The NDP was third in the popular vote with 2.8 million and the Bloc Québécois was fourth with 1.3 million. However, the New Democrats secured only 24 seats while the resurgent Bloc grabbed 32 seats, half of them from the NDP in Quebec.
“I believe this election has shown the problems with the current system,” Singh told reporters Tuesday in Burnaby, B.C.
“I think that the results show not a broken Canada — the people, in a lot of ways, share so many values, share far more values than they have separate. But the results show a broken electoral system, and it’s certainly clear we need to fix it.”
Under straight proportional representation, the Liberals would have won 112 seats (45 fewer than they actually won), the Conservatives would have won 116 (five fewer than Monday’s result) and the NDP would have received 54 seats, which would have translated to 30 more NDP MPs in Ottawa.
The Bloc, which represents only the interests of Quebec, would have had 26 seats rather than the 32 they now have and the Green party, which won only three seats in Parliament on Monday, would have had 22 under proportional representation. Five seats would have gone to the People’s Party of Canada and the remaining three to other parties.
Seen another way, the Greens ended up with one MP for every 387,249 votes under the current first-past-the-post system. The Liberals, meanwhile, received one MP for every 37,655 votes.
The NDP has long pushed for adopting a mixed-member proportional-representative system, which involves a combination of legislators elected to represent particular geographic areas and others named from party lists so the standings in the Commons more closely match the national popular vote. The NDP platform also promised a referendum after two electoral cycles on whether to keep the new system.
Singh said he plans to push for a proportional-representation system as he moves forward with a plan to work more closely with the Liberals — who promised in 2015 to end the first-past-the-post system — in the upcoming minority Parliament.
“I’ve long called for and will continue to call for true electoral reform, which means, for me, giving power to people, having their voice be heard and so I believe in proportional representation,” Singh said Tuesday.
Singh did not commit to any specifics or timelines when pledging to push for electoral reform Tuesday.

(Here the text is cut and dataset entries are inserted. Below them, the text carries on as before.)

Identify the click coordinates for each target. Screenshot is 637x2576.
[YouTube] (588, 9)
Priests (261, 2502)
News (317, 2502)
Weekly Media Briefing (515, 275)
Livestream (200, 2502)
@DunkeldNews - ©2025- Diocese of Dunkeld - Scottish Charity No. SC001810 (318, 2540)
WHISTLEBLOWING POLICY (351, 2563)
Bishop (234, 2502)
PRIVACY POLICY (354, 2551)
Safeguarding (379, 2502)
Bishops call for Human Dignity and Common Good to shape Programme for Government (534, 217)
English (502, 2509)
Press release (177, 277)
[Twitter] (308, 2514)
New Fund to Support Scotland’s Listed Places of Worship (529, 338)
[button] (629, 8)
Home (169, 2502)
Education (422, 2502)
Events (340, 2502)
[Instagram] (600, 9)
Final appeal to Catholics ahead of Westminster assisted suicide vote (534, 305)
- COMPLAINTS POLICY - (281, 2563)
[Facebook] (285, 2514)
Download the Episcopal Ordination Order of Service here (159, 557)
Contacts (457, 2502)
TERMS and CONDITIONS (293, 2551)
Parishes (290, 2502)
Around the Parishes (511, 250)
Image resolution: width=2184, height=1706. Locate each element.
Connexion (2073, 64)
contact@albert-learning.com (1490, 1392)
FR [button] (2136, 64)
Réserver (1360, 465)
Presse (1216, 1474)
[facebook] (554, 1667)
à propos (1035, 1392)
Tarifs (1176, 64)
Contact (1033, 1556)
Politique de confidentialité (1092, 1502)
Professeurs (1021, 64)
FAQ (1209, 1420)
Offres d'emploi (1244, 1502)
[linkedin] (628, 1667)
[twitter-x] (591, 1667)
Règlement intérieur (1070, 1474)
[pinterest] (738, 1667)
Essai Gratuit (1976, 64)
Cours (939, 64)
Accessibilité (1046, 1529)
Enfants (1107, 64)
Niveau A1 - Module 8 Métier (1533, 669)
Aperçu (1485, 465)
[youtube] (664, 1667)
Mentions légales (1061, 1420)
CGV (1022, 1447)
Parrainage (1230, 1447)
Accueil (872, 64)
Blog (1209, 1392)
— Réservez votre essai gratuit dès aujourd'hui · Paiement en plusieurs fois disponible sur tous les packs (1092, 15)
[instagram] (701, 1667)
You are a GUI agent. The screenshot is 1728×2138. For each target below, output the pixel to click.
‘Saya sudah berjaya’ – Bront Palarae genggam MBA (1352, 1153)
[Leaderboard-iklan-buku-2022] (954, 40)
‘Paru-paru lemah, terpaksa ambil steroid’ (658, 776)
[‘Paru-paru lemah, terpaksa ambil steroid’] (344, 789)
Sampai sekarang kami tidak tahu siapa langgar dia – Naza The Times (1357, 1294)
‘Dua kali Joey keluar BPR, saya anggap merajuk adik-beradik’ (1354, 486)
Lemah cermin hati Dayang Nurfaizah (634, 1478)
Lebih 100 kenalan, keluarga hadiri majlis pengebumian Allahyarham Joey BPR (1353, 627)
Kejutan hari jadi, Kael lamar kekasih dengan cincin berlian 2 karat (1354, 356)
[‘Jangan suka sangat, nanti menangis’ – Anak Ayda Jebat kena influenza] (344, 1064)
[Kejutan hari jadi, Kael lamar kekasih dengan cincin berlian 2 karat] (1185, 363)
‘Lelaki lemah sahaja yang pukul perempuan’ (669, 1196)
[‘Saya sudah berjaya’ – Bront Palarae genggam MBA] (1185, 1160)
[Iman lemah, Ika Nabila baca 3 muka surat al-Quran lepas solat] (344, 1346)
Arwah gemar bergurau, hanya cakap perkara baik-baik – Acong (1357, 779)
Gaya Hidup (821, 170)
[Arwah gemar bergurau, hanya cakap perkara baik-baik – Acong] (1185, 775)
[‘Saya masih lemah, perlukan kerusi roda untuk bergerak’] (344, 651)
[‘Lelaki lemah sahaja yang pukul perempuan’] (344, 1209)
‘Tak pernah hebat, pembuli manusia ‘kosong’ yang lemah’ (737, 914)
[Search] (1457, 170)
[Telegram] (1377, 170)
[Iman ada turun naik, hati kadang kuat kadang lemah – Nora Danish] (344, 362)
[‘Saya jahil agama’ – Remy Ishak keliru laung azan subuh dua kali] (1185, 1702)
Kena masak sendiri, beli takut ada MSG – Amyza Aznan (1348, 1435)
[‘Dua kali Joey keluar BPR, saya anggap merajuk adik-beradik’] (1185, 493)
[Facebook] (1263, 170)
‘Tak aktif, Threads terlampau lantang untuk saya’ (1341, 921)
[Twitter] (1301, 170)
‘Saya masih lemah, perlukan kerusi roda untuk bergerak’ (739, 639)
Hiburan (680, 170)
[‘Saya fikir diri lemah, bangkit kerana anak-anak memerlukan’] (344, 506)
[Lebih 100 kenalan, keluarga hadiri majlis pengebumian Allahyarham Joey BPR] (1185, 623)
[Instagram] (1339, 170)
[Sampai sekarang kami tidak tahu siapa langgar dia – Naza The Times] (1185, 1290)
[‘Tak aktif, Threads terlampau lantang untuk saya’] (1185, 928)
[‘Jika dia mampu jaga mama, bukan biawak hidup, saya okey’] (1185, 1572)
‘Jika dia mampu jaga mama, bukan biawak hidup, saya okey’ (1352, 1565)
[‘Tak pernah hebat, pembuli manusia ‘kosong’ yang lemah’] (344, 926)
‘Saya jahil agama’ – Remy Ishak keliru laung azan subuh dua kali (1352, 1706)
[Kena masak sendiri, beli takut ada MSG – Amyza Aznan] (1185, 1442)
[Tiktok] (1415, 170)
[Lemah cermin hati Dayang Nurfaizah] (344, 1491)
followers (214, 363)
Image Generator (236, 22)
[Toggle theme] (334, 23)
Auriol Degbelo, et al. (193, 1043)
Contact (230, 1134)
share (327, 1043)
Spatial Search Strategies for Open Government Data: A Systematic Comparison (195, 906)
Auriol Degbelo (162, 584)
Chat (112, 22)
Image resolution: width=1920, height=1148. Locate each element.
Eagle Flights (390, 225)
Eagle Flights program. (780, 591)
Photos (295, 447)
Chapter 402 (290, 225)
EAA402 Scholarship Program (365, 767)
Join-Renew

In the days leading up to the election, when asked whether it would be a redline for negotiating a coalition or co-operation agreement with the Liberals in a minority government, the NDP leader said electoral reform would not be an urgent condition.
“It’s essential, but it’s not urgent,” he told reporters in Brampton on Oct. 12.
Trudeau promised during the 2015 federal election to reform the electoral system and get rid of the current first-past-the-post system in which the candidate with the highest number of votes claims victory. He later broke that promise.
Real Lavergne, president of Fair Vote Canada, said the first-past-the-post voting system has cheated voters in every province. That’s why Fair Vote Canada is calling on the parties to launch a citizens’ assembly on electoral reform and act on its recommendations.
“We feel that this election provides a significant opportunity for forward movement on electoral reform if the NDP makes a priority of it,” Lavergne said.
“I don’t believe the Liberals would flat-out implement proportional representation, having retreated from their earlier promise. … Trudeau justified the broken promise by claiming there was ‘no consensus.’ A citizens’ assembly is what we need to establish that consensus.”
That might be a hard sell for the newly re-elected Liberal prime minister. A week before the election, Trudeau was asked whether he would be open to any kind of electoral reform.
Trudeau, who has previously voiced his preference for a preferential ballot, in which voters rank their choices, said the Liberal government tried to find consensus on changing Canada’s electoral system while in power, “and that consensus was not to be found.”